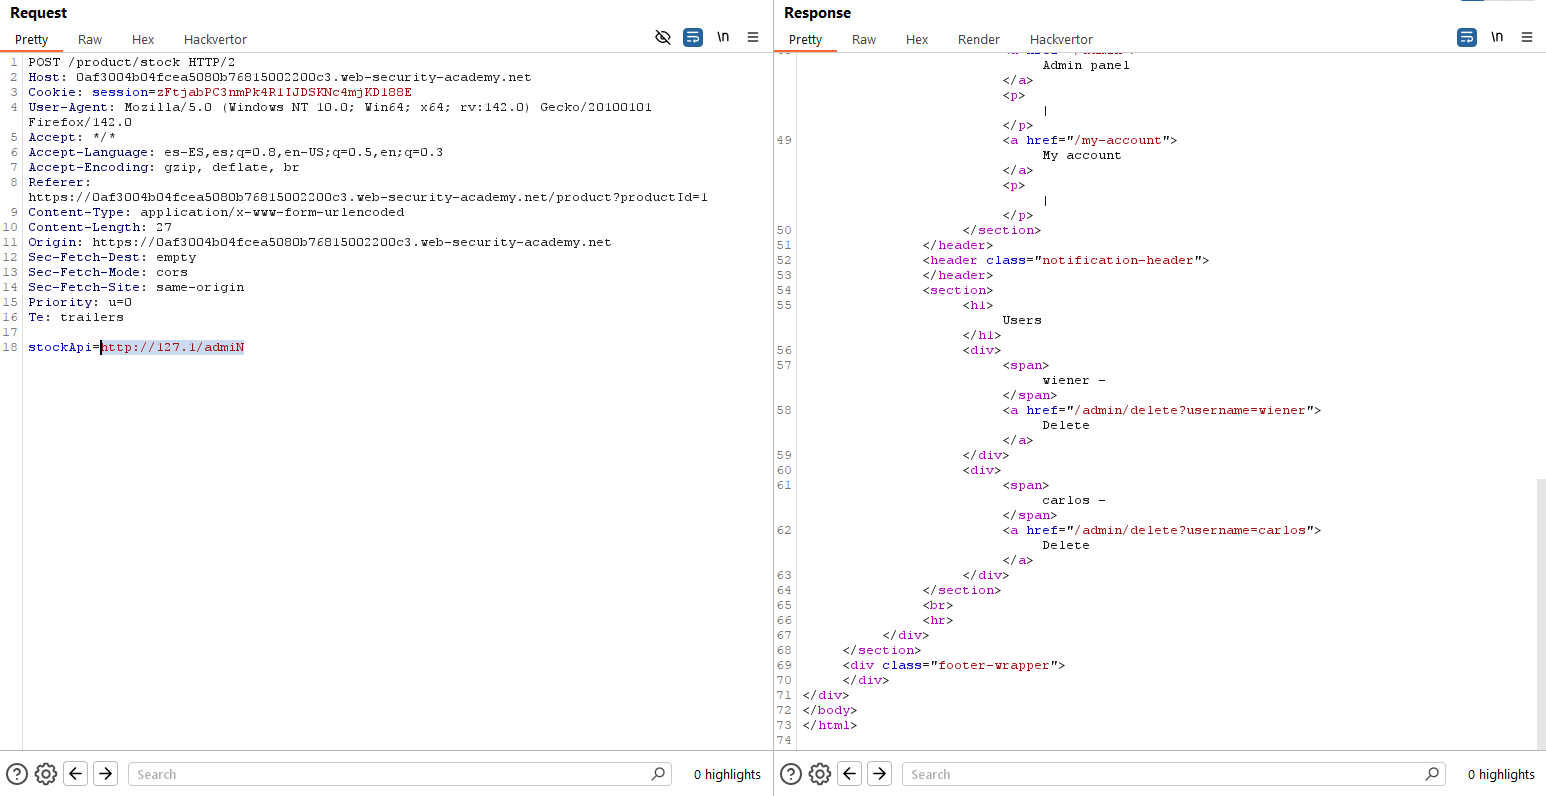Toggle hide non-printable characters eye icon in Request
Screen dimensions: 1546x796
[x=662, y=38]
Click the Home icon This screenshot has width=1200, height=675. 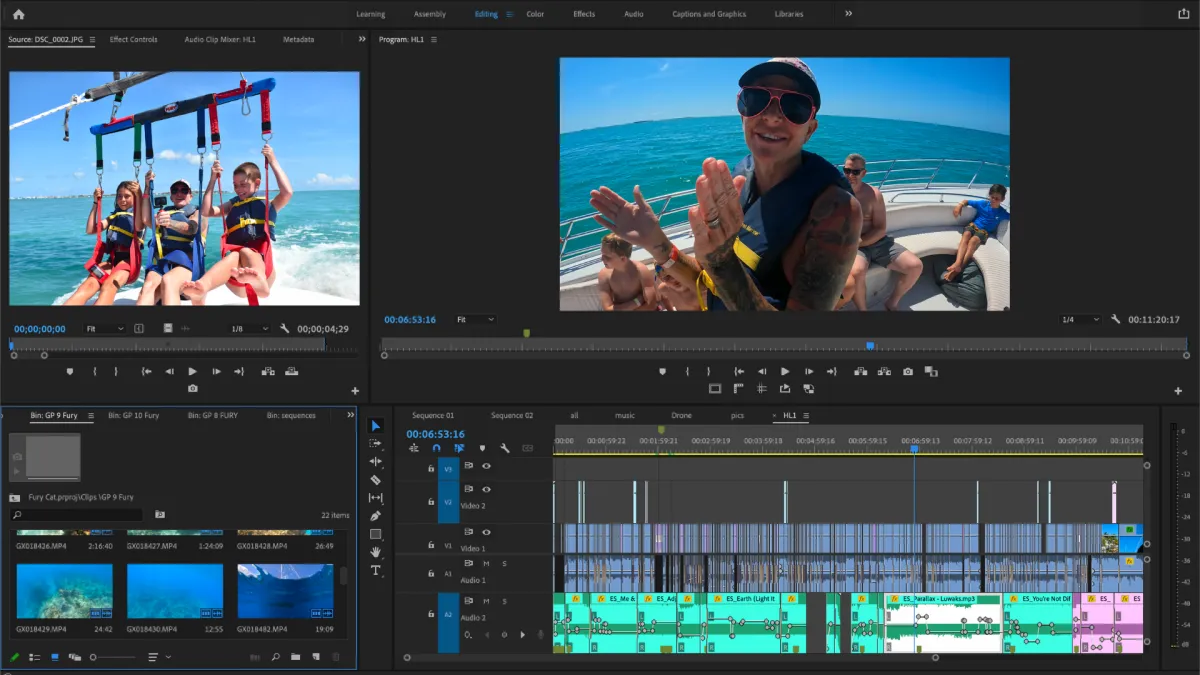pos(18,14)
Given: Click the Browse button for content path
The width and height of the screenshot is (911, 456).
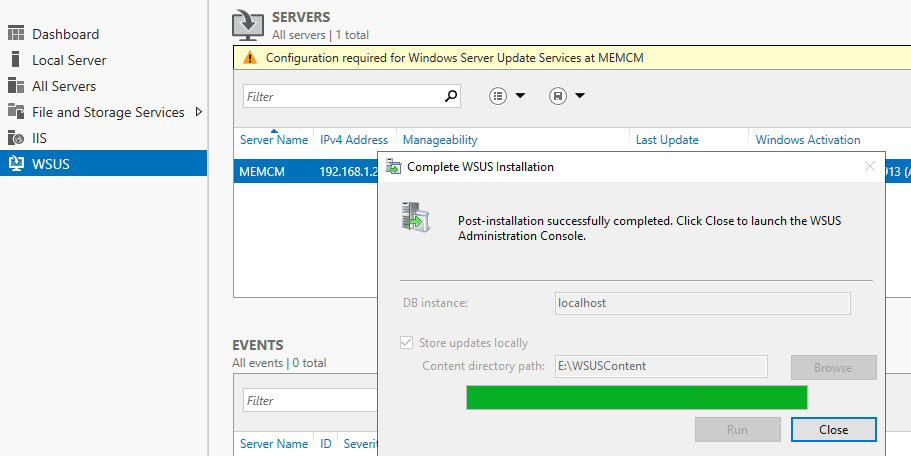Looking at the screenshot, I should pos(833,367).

***

* [What is required] Could you give again precisely the lines from the one containing "Given: Click the" through the final line of the material above, both included, and no others, dropping the pictures?

* [Answer to the problem]
Given: Click the Browse button for content path
The width and height of the screenshot is (911, 456).
Looking at the screenshot, I should pos(833,367).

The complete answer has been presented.